Molds have conventionally been produced by mixing a refractory particulate material with a binder composition, packing the resulting mixed sand into a pattern, and then curing a binder in the binder composition. As the binder, various curable resins such as furan resins, water-soluble phenolic resins, and urethane resins have been used. Of these, water-soluble phenolic resins cure with an organic ester or carbon dioxide gas, thus they are recognized as a binder which can prevent the working atmosphere during the production of self-curing or gas-curing molds from worsening (JP-A-50-130627, JP-B-61-43132, and JP-B-61-37022). (The terms "JP-A" and "JP-B" as used herein mean an "unexamined published Japanese patent application" and an "examined Japanese patent publication", respectively.) The water-soluble phenolic resins herein means alkaline phenol-formaldehyde resins obtained by subjecting phenol and formaldehyde to polycondensation in the presence of an alkali or by adding an alkali after the polycondensation of these two compounds.
However, the production of molds from a mixed sand obtained by mixing a refractory particulate material with a binder composition containing such an alkaline phenol-formaldehyde resin has been defective in that, as compared with the case of using a binder composition containing a furan resin, the mixed sand has such poor flowability that it cannot be densely packed into a pattern. A mixed sand with poor flowability has a drawback that uniform mixing of the refractory particulate material with the binder is difficult. Further, use of a mixed sand with poor pattern-filling properties has often caused a rough surface or a reduced surface strength of the resulting mold. Accordingly, there has been a drawback that when a mold obtained using an alkaline phenol-formaldehyde resin as a binder is used in the production of a mold, the resulting cast has defects such as sand inclusion, burning, penetration, and buckle, thus causing a decrease in cast quality.

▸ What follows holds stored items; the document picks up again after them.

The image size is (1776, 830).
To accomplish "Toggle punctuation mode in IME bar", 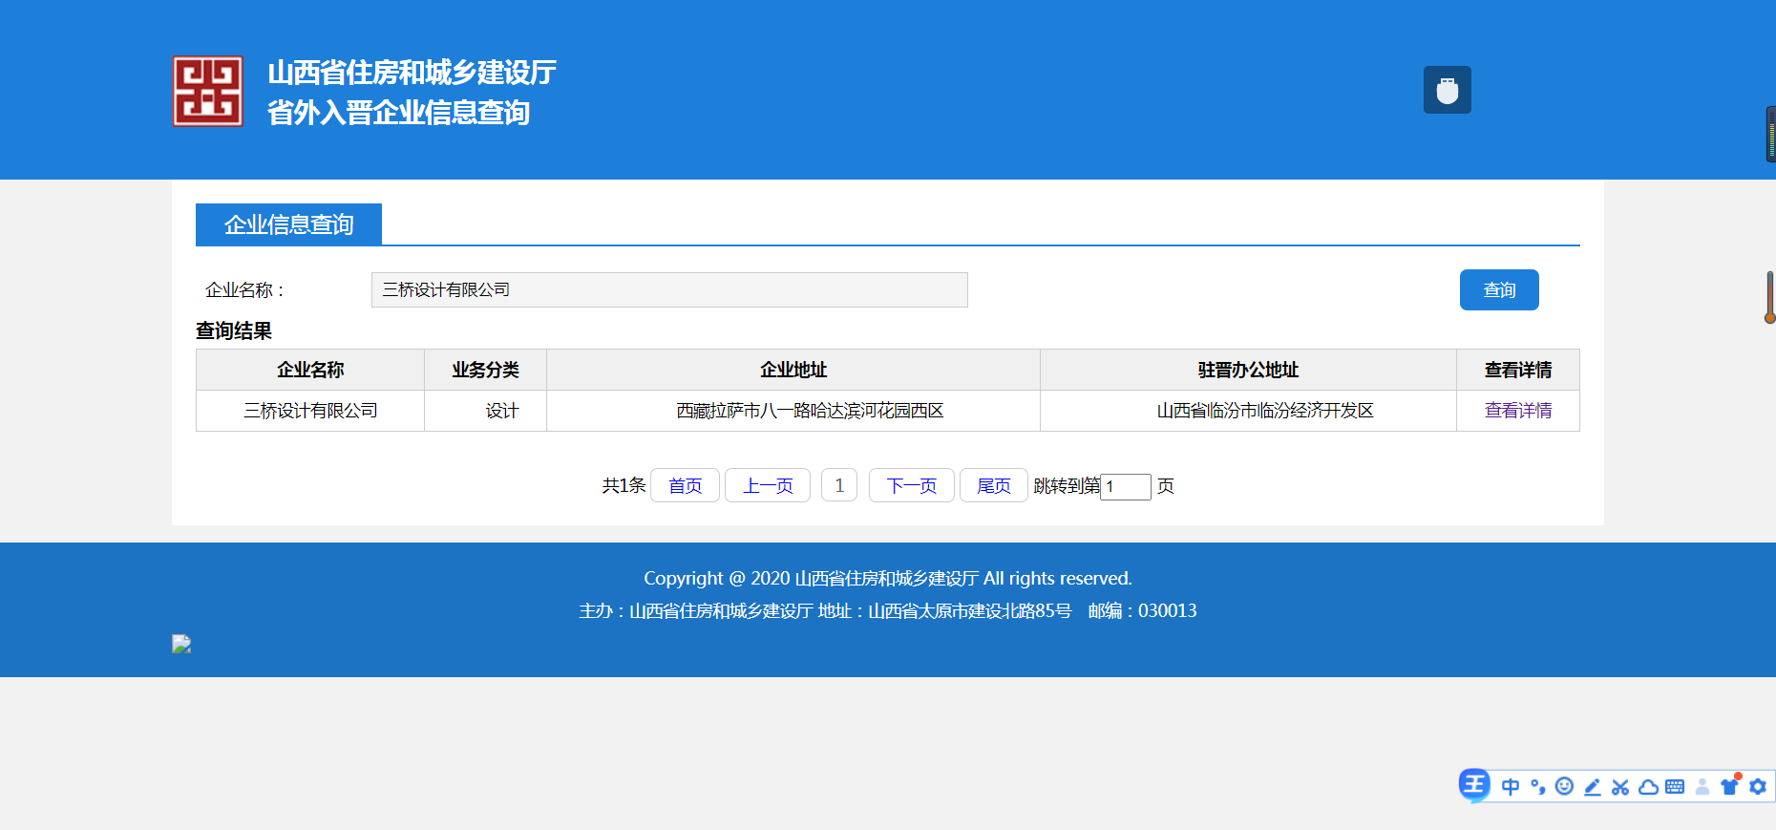I will pos(1537,787).
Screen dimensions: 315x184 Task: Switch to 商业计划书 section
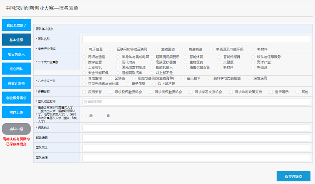tap(16, 83)
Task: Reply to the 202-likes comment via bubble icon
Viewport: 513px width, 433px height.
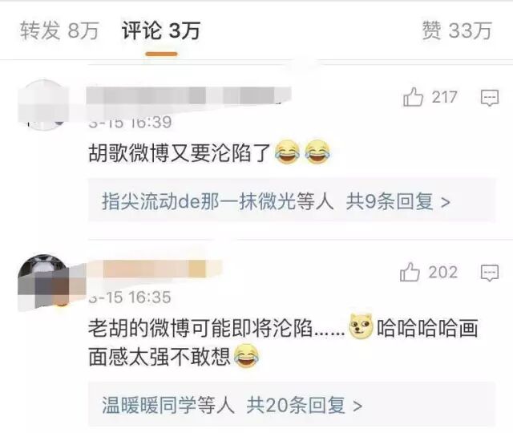Action: click(x=490, y=273)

Hence, it has been proposed to incorporate, as a flow accelerator, a fluorine-compound surfactant (JP-A-2-299741) or an aliphatic alcohol (JP-A-3-134067) into a binder composition containing an alkaline phenol-formaldehyde resin. However, fluorine-compound surfactants and aliphatic alcohols have poor compatibility with alkaline phenol-formaldehyde resins and have failed to sufficiently improve the flowability of the mixed sands. In addition, fluorine-compound surfactants and aliphatic alcohols have had another drawback that they are relatively expensive, which makes the resulting casts expensive.

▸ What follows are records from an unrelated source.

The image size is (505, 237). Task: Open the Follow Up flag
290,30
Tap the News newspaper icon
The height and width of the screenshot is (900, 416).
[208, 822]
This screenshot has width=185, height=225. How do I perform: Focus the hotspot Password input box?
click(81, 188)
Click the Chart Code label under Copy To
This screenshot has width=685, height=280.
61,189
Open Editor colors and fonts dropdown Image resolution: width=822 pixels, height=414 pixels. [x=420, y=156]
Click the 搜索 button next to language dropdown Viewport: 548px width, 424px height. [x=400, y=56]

On the other hand, it has been proposed to use, as a binder, a phenolic resin obtained by polycondensation of formaldehyde with a bisphenol in place of phenol (JP-A-62-40948 and JP-A-63-40636). In this technique, bisphenol A, bisphenol F, bisphenol C, or the like is used alone as the bisphenol and, hence, the resulting phenolic resin is a binary polymer formed by polycondensation of the bisphenol and formaldehyde.
The strength of molds obtained using this bisphenol-formaldehyde binary polycondensation resin improves at a certain degree, but it is not yet been fully satisfactory. That is, there has been a drawback that, although a fully satisfactory mold strength is obtained when the temperature of the refractory particulate material to be mixed with the resin (sand temperature) is high, a low sand temperature results in a considerable decrease in the mold strength. The binder resin has another drawback that a considerable decrease in the mold strength is caused when the amount of a hardener is reduced.
It has also been proposed to use, as a binder, a phenolic resin obtained by polycondensation of formaldehyde with a polyhydric phenol used in place of phenol (JP-A-1-166853). However, even with the proposed technique, a sufficient improvement in the strength of molds obtained has not yet been attained.